The drinks menu opens with a quote from Fleming's novel, Casino Royale: "I never have more than one drink before dinner, But I do like that drink to be large and strong and very well-made" - James Bond. In an iconically British fashion, this sums up the quality of cocktails that are produced by the well oiled machine that is the bar at Roast. The drinks are well sized, magnificently made and above all, bloody strong. The menu is terrifyingly expansive - the selection of seven types of Bloody Mary gives you some indication of the sophistication and variety of cocktails and liquors that are on offer (on my next visit, I will definitely be sampling all of them). Slightly bewildered, I followed our waiter's recommendation, and went for a Pornstar Martini - a blend of mango puree, passion fruit, vanilla vodka and vanilla syrup accompanied by a shot of Prosecco . The neat freak (my date for the evening), in a predictably boring manner, ordered a beer. A beer?! When there are so many magnificent and complicated cocktails on the menu?! Surely not. Then again, I am very much a non-drinking beer girl, so I really cannot empathise. The beer, the neat freak assured me, was absolutely delicious. My cocktail, on a more interesting note, was completely amazing, the sort of multidimensional drink that would take an amateur like me half an hour to replicate, and it would be nowhere near as good.

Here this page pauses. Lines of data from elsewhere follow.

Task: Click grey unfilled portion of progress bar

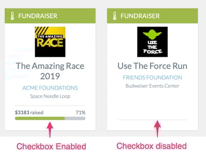Action: tap(75, 118)
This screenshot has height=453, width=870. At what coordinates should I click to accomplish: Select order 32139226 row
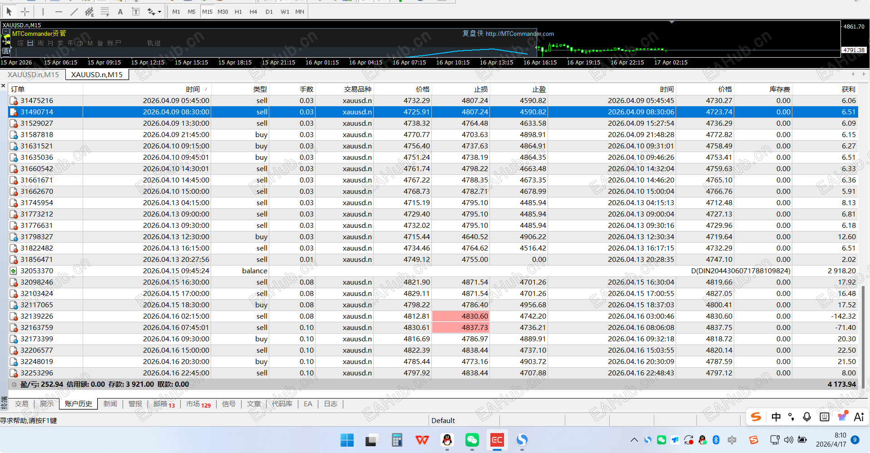(37, 316)
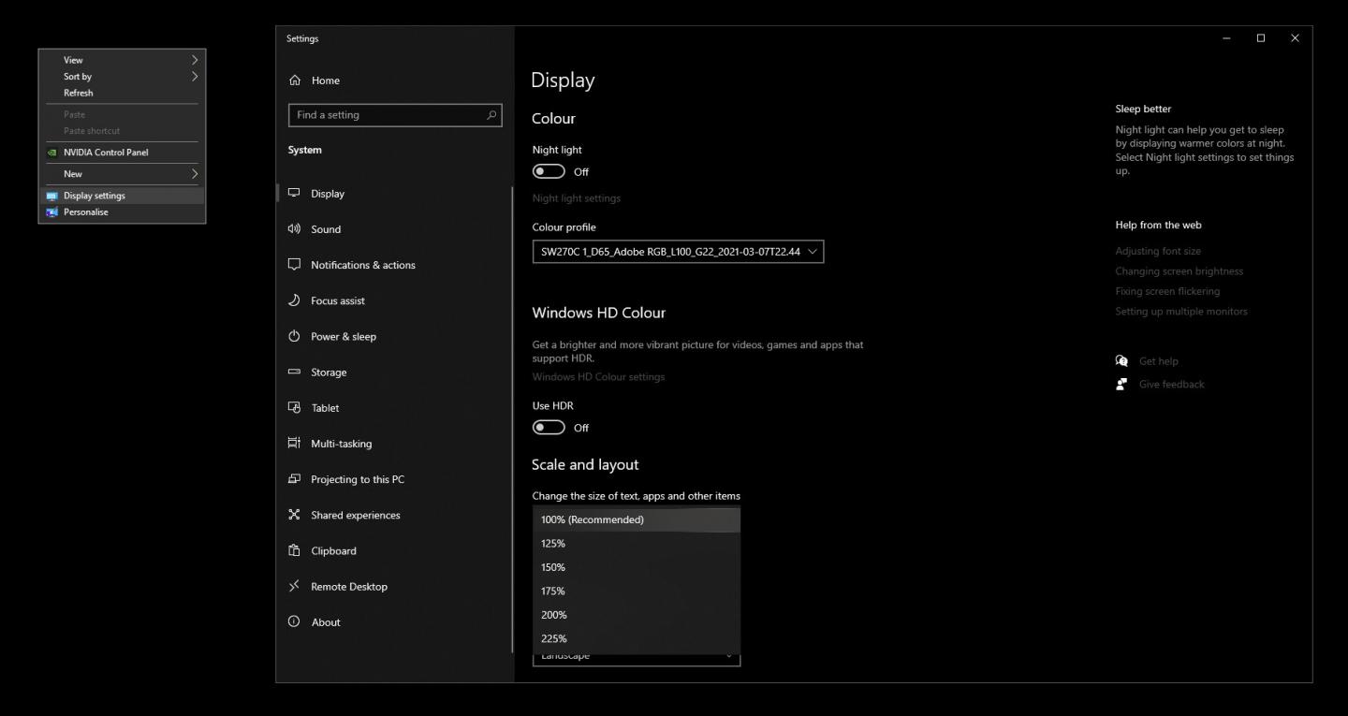Click the Home icon in Settings sidebar
The image size is (1348, 716).
click(x=295, y=80)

Fresh from the Isle of Mull, home to the British scallop hand-diving trade, the scallops were seared perfectly, crispy and golden on the top, light and bouncy everywhere else. They were not remotely rubbery, seared only to the point of warming, maintaining a buttery and delicate texture throughout. The sweet and subtly shell-fishy taste of the meat was brought out by the butter and parsley-chive garnishing, and the crunch of the toasted hazelnuts brought another level of sophistication to each mouthful. The cauliflower puree was equally infallible, providing the perfectly sweet, creamy sauce to go with the nuanced flavour combination of the scallop and its' perfectly chosen accoutrements. Three jumbo medallions of majesty served in gorgeous shells. Yes. Please.

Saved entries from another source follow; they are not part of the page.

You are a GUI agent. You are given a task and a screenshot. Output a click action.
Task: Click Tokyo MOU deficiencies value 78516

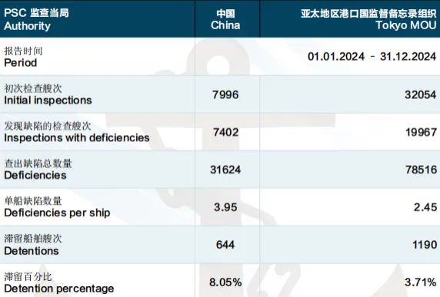[x=421, y=170]
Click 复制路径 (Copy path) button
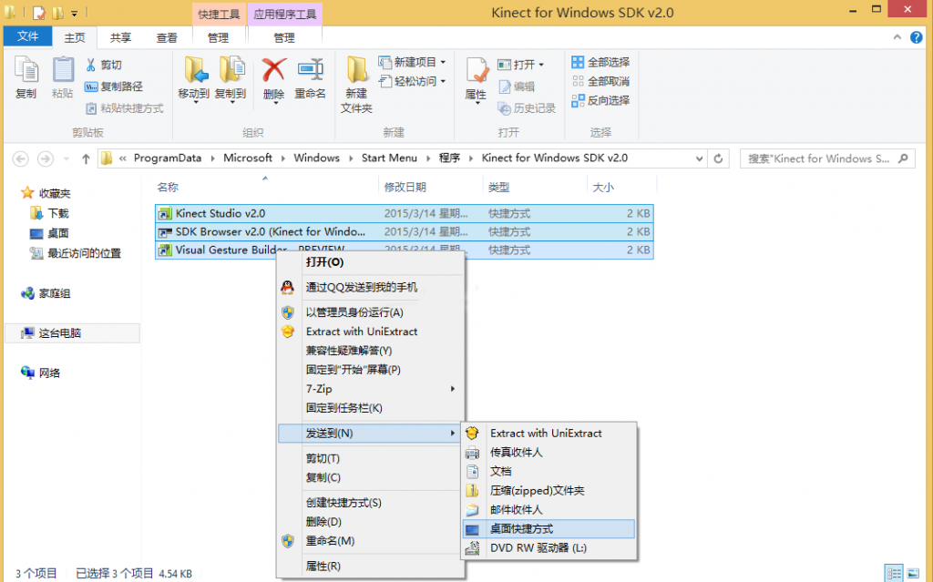The image size is (933, 582). click(x=114, y=87)
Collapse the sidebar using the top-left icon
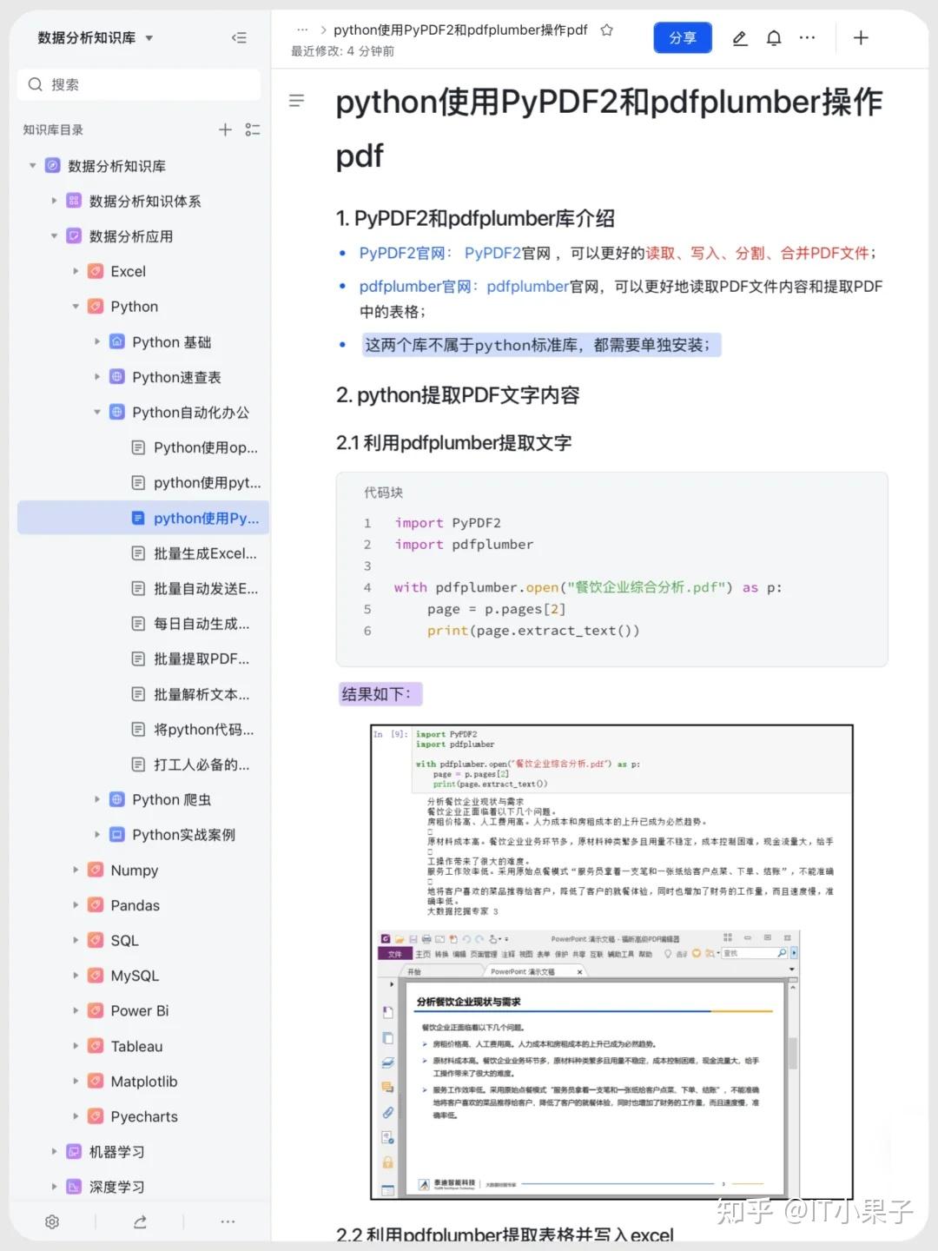This screenshot has height=1251, width=938. (x=238, y=37)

Fortunately, I didn't have to be too envious of the neat freak's seared scallops, as I had an equally magnificent plate in front of me: a pan-fried Braddock White duck egg with Bath pig chorizo and baby squid. Where to begin? The mutually flattering relationship between squid and chorizo is well documented, but the addition of the duck egg brought a whole new dimension to the equation. Light sautéeing with spicy chorizo (naturally specked with fat) is a clever way to baste squid, keeping it moist and enabling it to retain its natural flavours. The paprika and red pepper spicing of the chorizo coated the squid so that each morsel packed a real punch, and it was able to hold its own amongst the other rich flavours on the plate. Far larger than your typical chicken egg, the duck egg was incredibly rich in colour as well as taste, and the yolk that extra bit more runny so that it made the perfect sauce to bind everything else together. Sprinkled with a flick of watercress and seasoned to perfection, a fabulous dish. We also shared a delicious gamekeeper's terrine with cumberland jam, which was chunky, rustic and smoky in taste. The neat freak, a fan of rural pursuits, particularly liked the note on the menu warning us that the terrine may contain shot...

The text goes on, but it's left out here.